Task statement: Reproduce every one of the rows below verbatim, with nothing added, removed, or altered.

Records shown:
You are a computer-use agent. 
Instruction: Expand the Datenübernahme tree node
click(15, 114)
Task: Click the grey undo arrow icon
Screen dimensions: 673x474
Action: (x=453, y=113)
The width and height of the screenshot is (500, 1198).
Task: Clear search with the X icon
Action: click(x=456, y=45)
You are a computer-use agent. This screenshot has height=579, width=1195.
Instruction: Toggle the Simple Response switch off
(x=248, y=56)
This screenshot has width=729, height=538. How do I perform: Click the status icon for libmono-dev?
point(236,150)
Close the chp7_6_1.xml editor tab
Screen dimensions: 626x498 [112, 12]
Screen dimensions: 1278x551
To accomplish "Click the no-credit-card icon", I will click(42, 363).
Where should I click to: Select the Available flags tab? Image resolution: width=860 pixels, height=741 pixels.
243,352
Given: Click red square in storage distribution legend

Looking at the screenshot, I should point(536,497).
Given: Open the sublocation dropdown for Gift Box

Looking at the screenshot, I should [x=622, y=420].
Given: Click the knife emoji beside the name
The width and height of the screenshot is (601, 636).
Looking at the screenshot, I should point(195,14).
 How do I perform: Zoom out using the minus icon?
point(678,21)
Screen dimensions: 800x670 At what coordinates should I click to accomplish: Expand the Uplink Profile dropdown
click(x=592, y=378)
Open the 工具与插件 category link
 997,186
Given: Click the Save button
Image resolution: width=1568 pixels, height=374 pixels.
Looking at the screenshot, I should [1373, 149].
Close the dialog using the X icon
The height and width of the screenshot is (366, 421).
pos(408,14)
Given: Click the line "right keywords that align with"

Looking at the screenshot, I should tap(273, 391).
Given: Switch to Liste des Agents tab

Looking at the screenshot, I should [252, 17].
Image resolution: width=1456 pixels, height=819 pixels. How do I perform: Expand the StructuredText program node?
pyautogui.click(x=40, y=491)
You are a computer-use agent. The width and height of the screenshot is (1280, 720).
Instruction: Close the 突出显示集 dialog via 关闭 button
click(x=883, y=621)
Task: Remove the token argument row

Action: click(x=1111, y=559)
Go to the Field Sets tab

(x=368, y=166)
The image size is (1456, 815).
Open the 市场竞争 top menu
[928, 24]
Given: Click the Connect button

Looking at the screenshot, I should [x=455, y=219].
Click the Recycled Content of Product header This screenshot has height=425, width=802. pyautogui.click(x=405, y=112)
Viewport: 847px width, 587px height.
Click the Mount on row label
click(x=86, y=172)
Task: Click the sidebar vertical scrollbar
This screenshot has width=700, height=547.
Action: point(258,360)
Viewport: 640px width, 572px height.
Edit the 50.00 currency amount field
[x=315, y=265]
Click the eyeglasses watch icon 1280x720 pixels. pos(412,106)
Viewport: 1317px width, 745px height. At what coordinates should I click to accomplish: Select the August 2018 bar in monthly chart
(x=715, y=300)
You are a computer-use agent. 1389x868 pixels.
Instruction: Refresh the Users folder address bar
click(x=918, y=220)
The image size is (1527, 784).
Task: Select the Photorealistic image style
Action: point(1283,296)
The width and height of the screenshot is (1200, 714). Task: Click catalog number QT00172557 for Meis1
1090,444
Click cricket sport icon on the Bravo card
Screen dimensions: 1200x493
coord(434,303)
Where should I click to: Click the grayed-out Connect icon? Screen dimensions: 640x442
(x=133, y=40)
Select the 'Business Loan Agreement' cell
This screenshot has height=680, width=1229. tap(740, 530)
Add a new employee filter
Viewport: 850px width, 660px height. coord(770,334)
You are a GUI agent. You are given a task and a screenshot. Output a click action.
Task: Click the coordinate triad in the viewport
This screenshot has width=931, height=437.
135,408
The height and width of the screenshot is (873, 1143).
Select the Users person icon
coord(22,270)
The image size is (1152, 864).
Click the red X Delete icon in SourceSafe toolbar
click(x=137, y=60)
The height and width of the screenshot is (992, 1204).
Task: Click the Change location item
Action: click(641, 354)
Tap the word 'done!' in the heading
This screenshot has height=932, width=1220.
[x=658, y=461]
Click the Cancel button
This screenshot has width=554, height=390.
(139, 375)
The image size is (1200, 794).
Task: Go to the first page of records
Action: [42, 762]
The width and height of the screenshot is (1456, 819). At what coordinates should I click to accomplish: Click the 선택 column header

Result below:
You are a computer-use agent. 
Instruction: Expand the Datenübernahme tree node
click(15, 114)
Task: Click the grey undo arrow icon
Screen dimensions: 673x474
Action: (x=453, y=113)
The width and height of the screenshot is (500, 1198).
Task: Clear search with the X icon
Action: click(x=456, y=45)
You are a computer-use agent. This screenshot has height=579, width=1195.
Instruction: Toggle the Simple Response switch off
(x=248, y=56)
This screenshot has width=729, height=538. How do I perform: Click the status icon for libmono-dev?
point(236,150)
Close the chp7_6_1.xml editor tab
Screen dimensions: 626x498 [112, 12]
Screen dimensions: 1278x551
To accomplish "Click the no-credit-card icon", I will click(42, 363).
Where should I click to: Select the Available flags tab? Image resolution: width=860 pixels, height=741 pixels.
243,352
Given: Click red square in storage distribution legend

Looking at the screenshot, I should point(536,497).
Given: Open the sublocation dropdown for Gift Box

Looking at the screenshot, I should [x=622, y=420].
Given: Click the knife emoji beside the name
The width and height of the screenshot is (601, 636).
Looking at the screenshot, I should point(195,14).
 How do I perform: Zoom out using the minus icon?
point(678,21)
Screen dimensions: 800x670 At what coordinates should I click to accomplish: Expand the Uplink Profile dropdown
click(x=592, y=378)
Open the 工具与插件 category link
 997,186
Given: Click the Save button
Image resolution: width=1568 pixels, height=374 pixels.
Looking at the screenshot, I should [1373, 149].
Close the dialog using the X icon
The height and width of the screenshot is (366, 421).
pos(408,14)
Given: Click the line "right keywords that align with"

Looking at the screenshot, I should tap(273, 391).
Given: Switch to Liste des Agents tab

Looking at the screenshot, I should [252, 17].
Image resolution: width=1456 pixels, height=819 pixels. How do I perform: Expand the StructuredText program node?
pyautogui.click(x=40, y=491)
You are a computer-use agent. The width and height of the screenshot is (1280, 720).
Instruction: Close the 突出显示集 dialog via 关闭 button
click(x=883, y=621)
Task: Remove the token argument row

Action: click(x=1111, y=559)
Go to the Field Sets tab

(x=368, y=166)
The image size is (1456, 815).
Open the 市场竞争 top menu
[928, 24]
Given: Click the Connect button

Looking at the screenshot, I should [x=455, y=219].
Click the Recycled Content of Product header This screenshot has height=425, width=802. pyautogui.click(x=405, y=112)
Viewport: 847px width, 587px height.
Click the Mount on row label
click(x=86, y=172)
Task: Click the sidebar vertical scrollbar
This screenshot has width=700, height=547.
Action: point(258,360)
Viewport: 640px width, 572px height.
Edit the 50.00 currency amount field
[x=315, y=265]
Click the eyeglasses watch icon 1280x720 pixels. pos(412,106)
Viewport: 1317px width, 745px height. At what coordinates should I click to accomplish: Select the August 2018 bar in monthly chart
(x=715, y=300)
You are a computer-use agent. 1389x868 pixels.
Instruction: Refresh the Users folder address bar
click(x=918, y=220)
The image size is (1527, 784).
Task: Select the Photorealistic image style
Action: point(1283,296)
The width and height of the screenshot is (1200, 714). Task: Click catalog number QT00172557 for Meis1
1090,444
Click cricket sport icon on the Bravo card
Screen dimensions: 1200x493
coord(434,303)
Where should I click to: Click the grayed-out Connect icon? Screen dimensions: 640x442
(x=133, y=40)
Select the 'Business Loan Agreement' cell
This screenshot has height=680, width=1229. tap(740, 530)
Add a new employee filter
Viewport: 850px width, 660px height. coord(770,334)
You are a GUI agent. You are given a task and a screenshot. Output a click action.
Task: Click the coordinate triad in the viewport
This screenshot has width=931, height=437.
135,408
The height and width of the screenshot is (873, 1143).
Select the Users person icon
coord(22,270)
The image size is (1152, 864).
Click the red X Delete icon in SourceSafe toolbar
click(x=137, y=60)
The height and width of the screenshot is (992, 1204).
Task: Click the Change location item
Action: click(641, 354)
Tap the word 'done!' in the heading
This screenshot has height=932, width=1220.
[x=658, y=461]
Click the Cancel button
This screenshot has width=554, height=390.
(139, 375)
The image size is (1200, 794).
Task: Go to the first page of records
Action: [42, 762]
The width and height of the screenshot is (1456, 819). At what coordinates should I click to accomplish: Click the 선택 column header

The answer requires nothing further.